Problem: Arrange every line of the items below as a Markdown table with the columns "No." and "Item line," one row per line in order, and skip blank lines.

Dataset excerpt
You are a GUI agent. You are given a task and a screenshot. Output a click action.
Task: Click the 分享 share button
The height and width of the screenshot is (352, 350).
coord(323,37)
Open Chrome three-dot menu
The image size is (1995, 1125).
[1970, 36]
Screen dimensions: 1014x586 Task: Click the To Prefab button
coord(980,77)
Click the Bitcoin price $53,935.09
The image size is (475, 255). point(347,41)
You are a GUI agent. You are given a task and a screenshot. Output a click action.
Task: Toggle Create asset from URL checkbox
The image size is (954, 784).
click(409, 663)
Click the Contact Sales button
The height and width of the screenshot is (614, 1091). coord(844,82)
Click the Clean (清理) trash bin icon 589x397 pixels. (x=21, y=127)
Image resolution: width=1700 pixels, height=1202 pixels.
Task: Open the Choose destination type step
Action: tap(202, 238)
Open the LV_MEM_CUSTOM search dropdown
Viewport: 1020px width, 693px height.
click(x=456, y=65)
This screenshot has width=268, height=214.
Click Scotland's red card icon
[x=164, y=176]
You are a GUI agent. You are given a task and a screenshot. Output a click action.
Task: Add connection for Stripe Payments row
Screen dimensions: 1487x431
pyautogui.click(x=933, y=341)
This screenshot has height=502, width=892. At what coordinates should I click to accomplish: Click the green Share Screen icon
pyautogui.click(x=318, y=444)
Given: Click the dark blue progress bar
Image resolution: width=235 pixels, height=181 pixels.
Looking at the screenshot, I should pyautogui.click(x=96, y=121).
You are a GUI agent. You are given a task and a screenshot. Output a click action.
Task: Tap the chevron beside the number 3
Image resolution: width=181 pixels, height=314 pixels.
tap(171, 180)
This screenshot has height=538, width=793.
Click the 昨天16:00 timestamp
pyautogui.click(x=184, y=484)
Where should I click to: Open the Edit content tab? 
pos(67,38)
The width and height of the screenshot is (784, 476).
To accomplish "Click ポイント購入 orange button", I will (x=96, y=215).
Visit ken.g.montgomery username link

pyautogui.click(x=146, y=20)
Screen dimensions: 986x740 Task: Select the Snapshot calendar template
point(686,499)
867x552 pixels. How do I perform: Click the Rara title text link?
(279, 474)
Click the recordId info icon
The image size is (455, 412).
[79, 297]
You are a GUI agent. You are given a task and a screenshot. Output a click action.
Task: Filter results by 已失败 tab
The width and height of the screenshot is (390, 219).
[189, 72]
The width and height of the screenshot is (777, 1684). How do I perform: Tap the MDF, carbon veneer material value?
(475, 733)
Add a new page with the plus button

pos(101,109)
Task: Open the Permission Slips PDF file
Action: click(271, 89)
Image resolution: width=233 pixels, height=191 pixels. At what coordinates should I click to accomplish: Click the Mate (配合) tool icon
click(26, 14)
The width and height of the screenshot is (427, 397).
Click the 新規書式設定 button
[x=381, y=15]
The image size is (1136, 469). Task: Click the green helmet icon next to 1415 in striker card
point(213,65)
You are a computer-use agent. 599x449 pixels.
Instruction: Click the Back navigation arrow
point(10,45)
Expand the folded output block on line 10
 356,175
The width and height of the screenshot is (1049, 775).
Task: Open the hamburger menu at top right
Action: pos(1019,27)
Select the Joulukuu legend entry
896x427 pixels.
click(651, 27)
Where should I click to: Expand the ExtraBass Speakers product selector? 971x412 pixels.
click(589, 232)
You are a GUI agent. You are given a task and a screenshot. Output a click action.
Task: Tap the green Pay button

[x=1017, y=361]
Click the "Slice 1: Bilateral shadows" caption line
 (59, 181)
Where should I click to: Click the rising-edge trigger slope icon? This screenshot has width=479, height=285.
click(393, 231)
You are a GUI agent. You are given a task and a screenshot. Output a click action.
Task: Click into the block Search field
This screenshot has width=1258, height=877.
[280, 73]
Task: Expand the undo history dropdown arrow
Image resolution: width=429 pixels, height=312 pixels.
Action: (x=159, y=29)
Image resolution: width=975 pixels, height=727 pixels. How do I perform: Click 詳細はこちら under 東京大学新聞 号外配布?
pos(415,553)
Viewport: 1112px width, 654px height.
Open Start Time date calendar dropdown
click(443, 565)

Output of the task:
| No. | Item line |
|---|---|
| 1 | You are a GUI agent. You are given a task and a screenshot. Output a click action. |
| 2 | Task: Click the 分享 share button |
| 3 | The height and width of the screenshot is (352, 350). |
| 4 | coord(323,37) |
| 5 | Open Chrome three-dot menu |
| 6 | The image size is (1995, 1125). |
| 7 | [1970, 36] |
| 8 | Screen dimensions: 1014x586 Task: Click the To Prefab button |
| 9 | coord(980,77) |
| 10 | Click the Bitcoin price $53,935.09 |
| 11 | The image size is (475, 255). point(347,41) |
| 12 | You are a GUI agent. You are given a task and a screenshot. Output a click action. |
| 13 | Task: Toggle Create asset from URL checkbox |
| 14 | The image size is (954, 784). |
| 15 | click(409, 663) |
| 16 | Click the Contact Sales button |
| 17 | The height and width of the screenshot is (614, 1091). coord(844,82) |
| 18 | Click the Clean (清理) trash bin icon 589x397 pixels. (x=21, y=127) |
| 19 | Image resolution: width=1700 pixels, height=1202 pixels. |
| 20 | Task: Open the Choose destination type step |
| 21 | Action: tap(202, 238) |
| 22 | Open the LV_MEM_CUSTOM search dropdown |
| 23 | Viewport: 1020px width, 693px height. |
| 24 | click(x=456, y=65) |
| 25 | This screenshot has width=268, height=214. |
| 26 | Click Scotland's red card icon |
| 27 | [x=164, y=176] |
| 28 | You are a GUI agent. You are given a task and a screenshot. Output a click action. |
| 29 | Task: Add connection for Stripe Payments row |
| 30 | Screen dimensions: 1487x431 |
| 31 | pyautogui.click(x=933, y=341) |
| 32 | This screenshot has height=502, width=892. At what coordinates should I click to accomplish: Click the green Share Screen icon |
| 33 | pyautogui.click(x=318, y=444) |
| 34 | Given: Click the dark blue progress bar |
| 35 | Image resolution: width=235 pixels, height=181 pixels. |
| 36 | Looking at the screenshot, I should pyautogui.click(x=96, y=121). |
| 37 | You are a GUI agent. You are given a task and a screenshot. Output a click action. |
| 38 | Task: Tap the chevron beside the number 3 |
| 39 | Image resolution: width=181 pixels, height=314 pixels. |
| 40 | tap(171, 180) |
| 41 | This screenshot has height=538, width=793. |
| 42 | Click the 昨天16:00 timestamp |
| 43 | pyautogui.click(x=184, y=484) |
| 44 | Where should I click to: Open the Edit content tab?  |
| 45 | pos(67,38) |
| 46 | The width and height of the screenshot is (784, 476). |
| 47 | To accomplish "Click ポイント購入 orange button", I will (x=96, y=215). |
| 48 | Visit ken.g.montgomery username link |
| 49 | pyautogui.click(x=146, y=20) |
| 50 | Screen dimensions: 986x740 Task: Select the Snapshot calendar template |
| 51 | point(686,499) |
| 52 | 867x552 pixels. How do I perform: Click the Rara title text link? |
| 53 | (279, 474) |
| 54 | Click the recordId info icon |
| 55 | The image size is (455, 412). |
| 56 | [79, 297] |
| 57 | You are a GUI agent. You are given a task and a screenshot. Output a click action. |
| 58 | Task: Filter results by 已失败 tab |
| 59 | The width and height of the screenshot is (390, 219). |
| 60 | [189, 72] |
| 61 | The width and height of the screenshot is (777, 1684). How do I perform: Tap the MDF, carbon veneer material value? |
| 62 | (475, 733) |
| 63 | Add a new page with the plus button |
| 64 | pos(101,109) |
| 65 | Task: Open the Permission Slips PDF file |
| 66 | Action: click(271, 89) |
| 67 | Image resolution: width=233 pixels, height=191 pixels. At what coordinates should I click to accomplish: Click the Mate (配合) tool icon |
| 68 | click(26, 14) |
| 69 | The width and height of the screenshot is (427, 397). |
| 70 | Click the 新規書式設定 button |
| 71 | [x=381, y=15] |
| 72 | The image size is (1136, 469). Task: Click the green helmet icon next to 1415 in striker card |
| 73 | point(213,65) |
| 74 | You are a computer-use agent. 599x449 pixels. |
| 75 | Instruction: Click the Back navigation arrow |
| 76 | point(10,45) |
| 77 | Expand the folded output block on line 10 |
| 78 |  356,175 |
| 79 | The width and height of the screenshot is (1049, 775). |
| 80 | Task: Open the hamburger menu at top right |
| 81 | Action: pos(1019,27) |
| 82 | Select the Joulukuu legend entry |
| 83 | 896x427 pixels. |
| 84 | click(651, 27) |
| 85 | Where should I click to: Expand the ExtraBass Speakers product selector? 971x412 pixels. |
| 86 | click(589, 232) |
| 87 | You are a GUI agent. You are given a task and a screenshot. Output a click action. |
| 88 | Task: Tap the green Pay button |
| 89 | [x=1017, y=361] |
| 90 | Click the "Slice 1: Bilateral shadows" caption line |
| 91 |  (59, 181) |
| 92 | Where should I click to: Click the rising-edge trigger slope icon? This screenshot has width=479, height=285. |
| 93 | click(393, 231) |
| 94 | You are a GUI agent. You are given a task and a screenshot. Output a click action. |
| 95 | Task: Click into the block Search field |
| 96 | This screenshot has width=1258, height=877. |
| 97 | [280, 73] |
| 98 | Task: Expand the undo history dropdown arrow |
| 99 | Image resolution: width=429 pixels, height=312 pixels. |
| 100 | Action: (x=159, y=29) |
| 101 | Image resolution: width=975 pixels, height=727 pixels. How do I perform: Click 詳細はこちら under 東京大学新聞 号外配布? |
| 102 | pos(415,553) |
| 103 | Viewport: 1112px width, 654px height. |
| 104 | Open Start Time date calendar dropdown |
| 105 | click(443, 565) |